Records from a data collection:
───

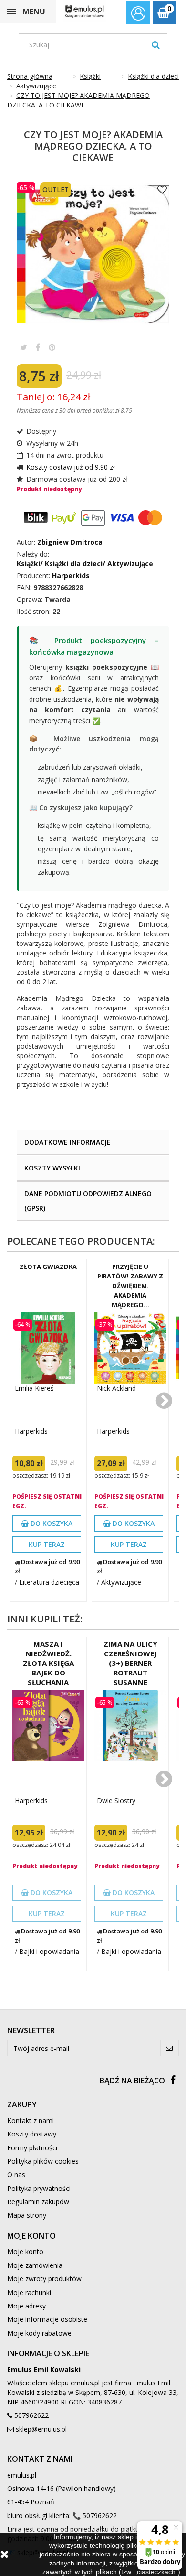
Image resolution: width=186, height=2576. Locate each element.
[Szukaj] (156, 44)
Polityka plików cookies (43, 2161)
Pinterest (52, 347)
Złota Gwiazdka (48, 1266)
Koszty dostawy (31, 2133)
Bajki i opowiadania (49, 1951)
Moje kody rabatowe (39, 2333)
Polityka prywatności (39, 2188)
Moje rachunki (29, 2292)
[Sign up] (169, 2048)
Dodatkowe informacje (67, 1142)
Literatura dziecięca (49, 1582)
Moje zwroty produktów (44, 2278)
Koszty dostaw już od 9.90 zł (70, 467)
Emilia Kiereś (34, 1388)
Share (37, 347)
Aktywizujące (121, 1582)
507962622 (31, 2415)
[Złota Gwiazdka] (48, 1348)
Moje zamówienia (34, 2265)
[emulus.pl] (84, 11)
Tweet (24, 347)
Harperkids (31, 1431)
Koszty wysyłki (52, 1167)
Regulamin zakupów (38, 2201)
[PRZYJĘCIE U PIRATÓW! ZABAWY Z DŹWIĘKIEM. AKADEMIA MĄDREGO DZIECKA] (130, 1348)
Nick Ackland (116, 1388)
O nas (16, 2174)
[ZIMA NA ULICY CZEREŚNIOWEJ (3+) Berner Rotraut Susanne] (130, 1725)
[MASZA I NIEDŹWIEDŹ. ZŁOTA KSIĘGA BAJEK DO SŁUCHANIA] (48, 1725)
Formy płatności (32, 2147)
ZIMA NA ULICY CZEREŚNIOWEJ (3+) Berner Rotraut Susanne (130, 1663)
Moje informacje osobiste (47, 2319)
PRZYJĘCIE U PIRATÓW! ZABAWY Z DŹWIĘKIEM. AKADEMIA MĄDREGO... (130, 1285)
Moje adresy (26, 2305)
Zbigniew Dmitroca (70, 542)
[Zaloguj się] (138, 14)
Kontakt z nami (30, 2120)
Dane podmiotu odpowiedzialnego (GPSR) (88, 1201)
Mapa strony (26, 2215)
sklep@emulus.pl (41, 2429)
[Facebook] (173, 2080)
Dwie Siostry (116, 1800)
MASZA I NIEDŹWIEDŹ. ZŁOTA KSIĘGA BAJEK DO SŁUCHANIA (48, 1663)
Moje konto (25, 2251)
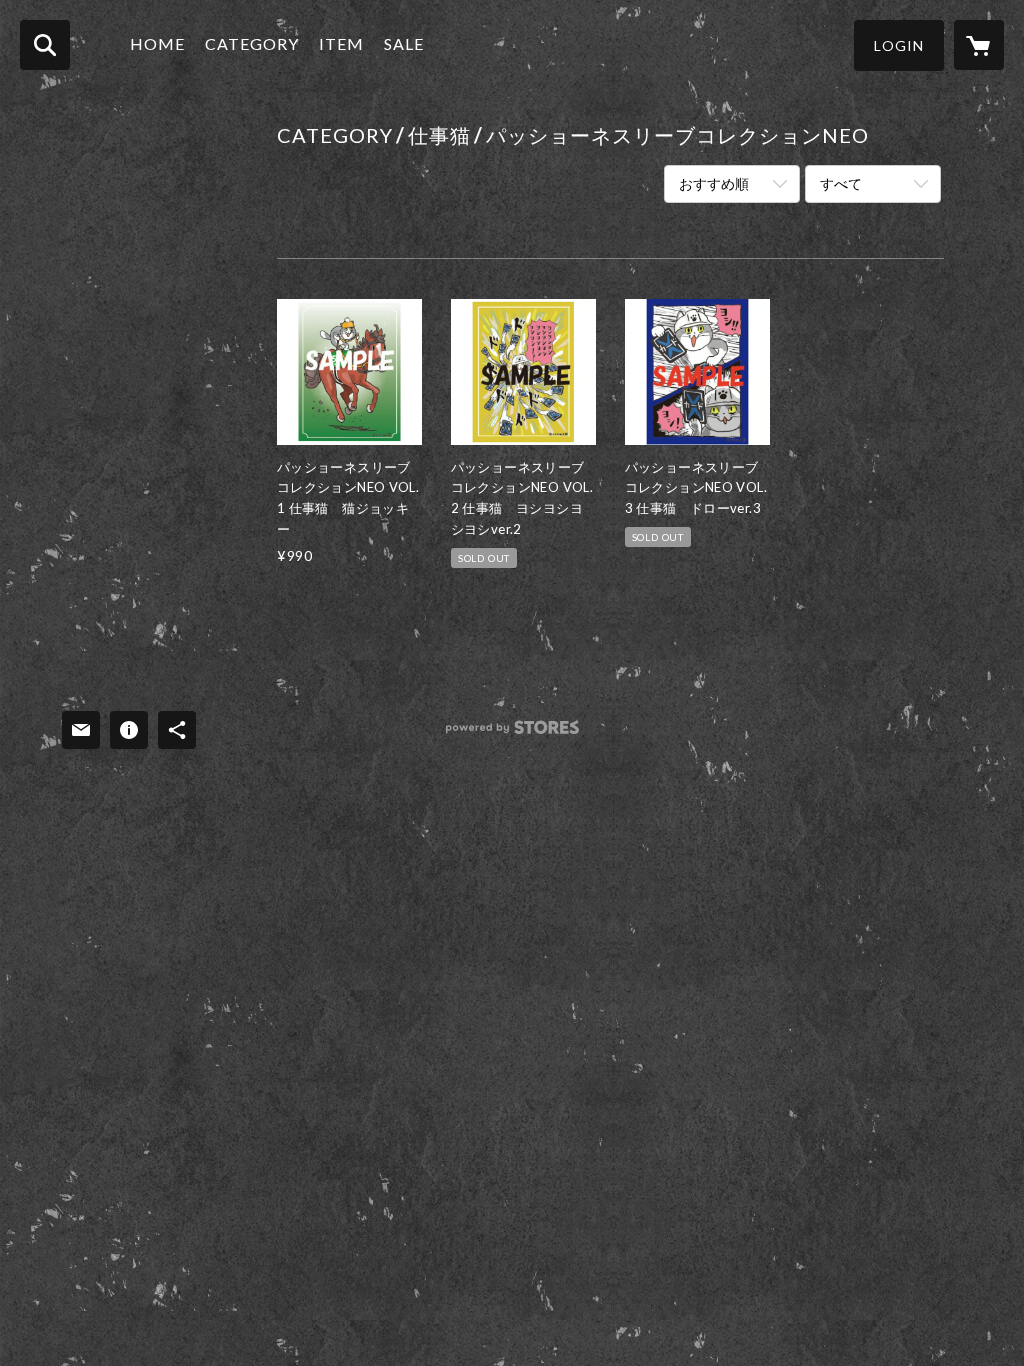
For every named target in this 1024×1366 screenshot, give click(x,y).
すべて (841, 183)
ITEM (341, 43)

───

Repeat the data verbatim, excluding all pictures.

- The answer:
Image resolution: width=186, height=2576. Locate each element.
[Szukaj] (156, 44)
Polityka plików cookies (43, 2161)
Pinterest (52, 347)
Złota Gwiazdka (48, 1266)
Koszty dostawy (31, 2133)
Bajki i opowiadania (49, 1951)
Moje kody rabatowe (39, 2333)
Polityka prywatności (39, 2188)
Moje rachunki (29, 2292)
[Sign up] (169, 2048)
Dodatkowe informacje (67, 1142)
Literatura dziecięca (49, 1582)
Moje zwroty produktów (44, 2278)
Koszty dostaw już od 9.90 zł (70, 467)
Emilia Kiereś (34, 1388)
Share (37, 347)
Aktywizujące (121, 1582)
507962622 (31, 2415)
[Złota Gwiazdka] (48, 1348)
Moje zamówienia (34, 2265)
[emulus.pl] (84, 11)
Tweet (24, 347)
Harperkids (31, 1431)
Koszty wysyłki (52, 1167)
Regulamin zakupów (38, 2201)
[PRZYJĘCIE U PIRATÓW! ZABAWY Z DŹWIĘKIEM. AKADEMIA MĄDREGO DZIECKA] (130, 1348)
Nick Ackland (116, 1388)
O nas (16, 2174)
[ZIMA NA ULICY CZEREŚNIOWEJ (3+) Berner Rotraut Susanne] (130, 1725)
[MASZA I NIEDŹWIEDŹ. ZŁOTA KSIĘGA BAJEK DO SŁUCHANIA] (48, 1725)
Formy płatności (32, 2147)
ZIMA NA ULICY CZEREŚNIOWEJ (3+) Berner Rotraut Susanne (130, 1663)
Moje informacje osobiste (47, 2319)
PRZYJĘCIE U PIRATÓW! ZABAWY Z DŹWIĘKIEM. AKADEMIA MĄDREGO... (130, 1285)
Moje adresy (26, 2305)
Zbigniew Dmitroca (70, 542)
[Zaloguj się] (138, 14)
Kontakt z nami (30, 2120)
Dane podmiotu odpowiedzialnego (GPSR) (88, 1201)
Mapa strony (26, 2215)
sklep@emulus.pl (41, 2429)
[Facebook] (173, 2080)
Dwie Siostry (116, 1800)
MASZA I NIEDŹWIEDŹ. ZŁOTA KSIĘGA BAJEK DO SŁUCHANIA (48, 1663)
Moje konto (25, 2251)
For every named target in this 1024×1366 screenshot, give click(x,y).
すべて (841, 183)
ITEM (341, 43)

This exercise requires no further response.